TASK OBJECTIVE: In the records below, the line with "Використання матеріалів сайту (783, 2425)" opens the range and the line with "Siguiente imagen → (715, 926)" closes it; print that range exactly and nothing else.

══════════

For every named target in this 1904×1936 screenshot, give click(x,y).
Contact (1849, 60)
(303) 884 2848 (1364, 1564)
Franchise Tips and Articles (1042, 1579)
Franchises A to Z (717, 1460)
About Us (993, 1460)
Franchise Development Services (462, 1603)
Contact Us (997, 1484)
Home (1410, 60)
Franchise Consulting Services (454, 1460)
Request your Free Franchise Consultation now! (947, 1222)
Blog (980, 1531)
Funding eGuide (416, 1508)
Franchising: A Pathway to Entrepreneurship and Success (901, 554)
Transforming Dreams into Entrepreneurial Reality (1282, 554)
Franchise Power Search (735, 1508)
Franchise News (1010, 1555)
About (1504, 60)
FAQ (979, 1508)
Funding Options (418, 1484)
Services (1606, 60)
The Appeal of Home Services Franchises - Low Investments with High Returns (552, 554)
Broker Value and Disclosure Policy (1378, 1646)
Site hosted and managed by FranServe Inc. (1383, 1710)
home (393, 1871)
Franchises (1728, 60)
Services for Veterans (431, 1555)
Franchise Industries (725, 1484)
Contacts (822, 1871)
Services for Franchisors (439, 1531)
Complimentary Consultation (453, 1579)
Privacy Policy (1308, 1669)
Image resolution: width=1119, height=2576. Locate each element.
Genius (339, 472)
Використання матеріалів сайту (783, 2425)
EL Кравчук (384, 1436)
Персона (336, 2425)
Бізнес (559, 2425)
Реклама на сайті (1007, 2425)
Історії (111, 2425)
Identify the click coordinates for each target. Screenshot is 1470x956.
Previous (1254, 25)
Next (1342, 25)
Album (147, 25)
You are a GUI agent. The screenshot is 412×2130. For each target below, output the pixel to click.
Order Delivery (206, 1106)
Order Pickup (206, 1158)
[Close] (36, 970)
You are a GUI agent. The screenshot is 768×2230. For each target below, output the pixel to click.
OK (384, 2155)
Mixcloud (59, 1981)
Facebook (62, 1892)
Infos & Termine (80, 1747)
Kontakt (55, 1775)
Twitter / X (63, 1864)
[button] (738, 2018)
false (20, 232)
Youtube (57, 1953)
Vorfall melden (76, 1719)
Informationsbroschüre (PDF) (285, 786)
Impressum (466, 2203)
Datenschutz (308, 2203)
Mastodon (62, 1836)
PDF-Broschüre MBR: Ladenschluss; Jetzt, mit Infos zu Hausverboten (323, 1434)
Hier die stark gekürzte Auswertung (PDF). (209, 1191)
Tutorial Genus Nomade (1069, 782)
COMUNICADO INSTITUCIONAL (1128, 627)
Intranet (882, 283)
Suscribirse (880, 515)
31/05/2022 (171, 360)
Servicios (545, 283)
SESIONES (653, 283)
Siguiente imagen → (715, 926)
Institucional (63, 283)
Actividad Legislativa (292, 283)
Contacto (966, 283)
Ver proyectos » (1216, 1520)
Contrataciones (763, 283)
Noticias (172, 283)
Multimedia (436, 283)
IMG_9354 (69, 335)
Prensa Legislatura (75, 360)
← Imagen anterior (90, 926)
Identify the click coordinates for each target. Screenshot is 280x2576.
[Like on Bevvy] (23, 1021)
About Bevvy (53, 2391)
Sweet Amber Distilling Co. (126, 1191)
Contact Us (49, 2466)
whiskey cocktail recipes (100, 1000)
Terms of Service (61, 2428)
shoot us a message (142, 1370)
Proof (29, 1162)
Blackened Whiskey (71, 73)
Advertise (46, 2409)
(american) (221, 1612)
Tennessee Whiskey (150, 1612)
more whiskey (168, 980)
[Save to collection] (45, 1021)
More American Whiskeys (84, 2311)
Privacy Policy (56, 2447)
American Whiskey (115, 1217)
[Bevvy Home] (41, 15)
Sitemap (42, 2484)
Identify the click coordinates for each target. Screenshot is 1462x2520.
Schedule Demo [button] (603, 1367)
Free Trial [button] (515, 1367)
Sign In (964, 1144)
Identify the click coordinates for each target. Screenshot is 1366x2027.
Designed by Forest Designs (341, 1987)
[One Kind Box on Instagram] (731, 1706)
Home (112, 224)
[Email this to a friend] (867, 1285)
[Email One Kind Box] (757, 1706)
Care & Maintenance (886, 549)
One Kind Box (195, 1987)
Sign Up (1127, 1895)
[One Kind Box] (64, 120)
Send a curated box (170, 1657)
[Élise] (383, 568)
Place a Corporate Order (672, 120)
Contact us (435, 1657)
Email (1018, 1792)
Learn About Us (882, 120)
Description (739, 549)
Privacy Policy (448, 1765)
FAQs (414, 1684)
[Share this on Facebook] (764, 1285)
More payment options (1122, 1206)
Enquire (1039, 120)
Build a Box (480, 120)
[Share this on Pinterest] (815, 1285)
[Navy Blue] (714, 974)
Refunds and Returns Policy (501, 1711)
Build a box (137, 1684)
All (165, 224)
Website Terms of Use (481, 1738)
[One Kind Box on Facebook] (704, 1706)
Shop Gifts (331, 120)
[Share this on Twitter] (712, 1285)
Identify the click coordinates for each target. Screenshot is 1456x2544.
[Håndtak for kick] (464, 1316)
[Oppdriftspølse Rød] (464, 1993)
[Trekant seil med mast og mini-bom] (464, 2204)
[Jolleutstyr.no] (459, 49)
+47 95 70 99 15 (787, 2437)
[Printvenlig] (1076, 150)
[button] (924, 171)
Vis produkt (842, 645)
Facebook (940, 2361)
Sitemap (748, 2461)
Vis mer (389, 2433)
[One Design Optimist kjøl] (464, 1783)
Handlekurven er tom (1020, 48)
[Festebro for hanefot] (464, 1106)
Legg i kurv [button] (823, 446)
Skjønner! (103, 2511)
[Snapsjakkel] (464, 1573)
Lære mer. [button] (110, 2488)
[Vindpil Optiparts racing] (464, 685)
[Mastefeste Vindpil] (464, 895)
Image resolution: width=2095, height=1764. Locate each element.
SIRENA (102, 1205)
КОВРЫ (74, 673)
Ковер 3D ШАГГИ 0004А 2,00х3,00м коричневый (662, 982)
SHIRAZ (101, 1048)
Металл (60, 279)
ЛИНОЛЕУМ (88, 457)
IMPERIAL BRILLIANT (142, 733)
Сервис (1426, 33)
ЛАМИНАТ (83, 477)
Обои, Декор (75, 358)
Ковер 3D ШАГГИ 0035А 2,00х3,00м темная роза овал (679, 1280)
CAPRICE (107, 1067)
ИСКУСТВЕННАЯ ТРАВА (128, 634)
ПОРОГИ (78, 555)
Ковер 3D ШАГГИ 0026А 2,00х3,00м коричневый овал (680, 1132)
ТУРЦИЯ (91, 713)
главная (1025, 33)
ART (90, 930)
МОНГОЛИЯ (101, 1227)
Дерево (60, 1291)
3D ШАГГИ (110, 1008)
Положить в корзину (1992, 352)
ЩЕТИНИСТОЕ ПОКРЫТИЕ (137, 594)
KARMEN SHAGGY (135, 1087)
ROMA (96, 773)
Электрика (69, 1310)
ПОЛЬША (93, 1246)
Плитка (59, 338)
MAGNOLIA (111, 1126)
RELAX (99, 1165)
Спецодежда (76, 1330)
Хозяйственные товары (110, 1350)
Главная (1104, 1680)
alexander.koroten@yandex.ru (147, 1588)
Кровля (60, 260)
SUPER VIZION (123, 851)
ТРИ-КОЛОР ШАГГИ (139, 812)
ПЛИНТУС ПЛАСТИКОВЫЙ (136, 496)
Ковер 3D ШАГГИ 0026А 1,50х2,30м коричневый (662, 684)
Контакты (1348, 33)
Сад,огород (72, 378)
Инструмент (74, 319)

══════════

OUTPUT:
Використання матеріалів сайту (783, 2425)
EL Кравчук (384, 1436)
Персона (336, 2425)
Бізнес (559, 2425)
Реклама на сайті (1007, 2425)
Історії (111, 2425)
Identify the click coordinates for each target. Screenshot is 1470x956.
Previous (1254, 25)
Next (1342, 25)
Album (147, 25)
You are a GUI agent. The screenshot is 412×2130. For each target below, output the pixel to click.
Order Delivery (206, 1106)
Order Pickup (206, 1158)
[Close] (36, 970)
You are a GUI agent. The screenshot is 768×2230. For each target below, output the pixel to click.
OK (384, 2155)
Mixcloud (59, 1981)
Facebook (62, 1892)
Infos & Termine (80, 1747)
Kontakt (55, 1775)
Twitter / X (63, 1864)
[button] (738, 2018)
false (20, 232)
Youtube (57, 1953)
Vorfall melden (76, 1719)
Informationsbroschüre (PDF) (285, 786)
Impressum (466, 2203)
Datenschutz (308, 2203)
Mastodon (62, 1836)
PDF-Broschüre MBR: Ladenschluss; Jetzt, mit Infos zu Hausverboten (323, 1434)
Hier die stark gekürzte Auswertung (PDF). (209, 1191)
Tutorial Genus Nomade (1069, 782)
COMUNICADO INSTITUCIONAL (1128, 627)
Intranet (882, 283)
Suscribirse (880, 515)
31/05/2022 (171, 360)
Servicios (545, 283)
SESIONES (653, 283)
Siguiente imagen → (715, 926)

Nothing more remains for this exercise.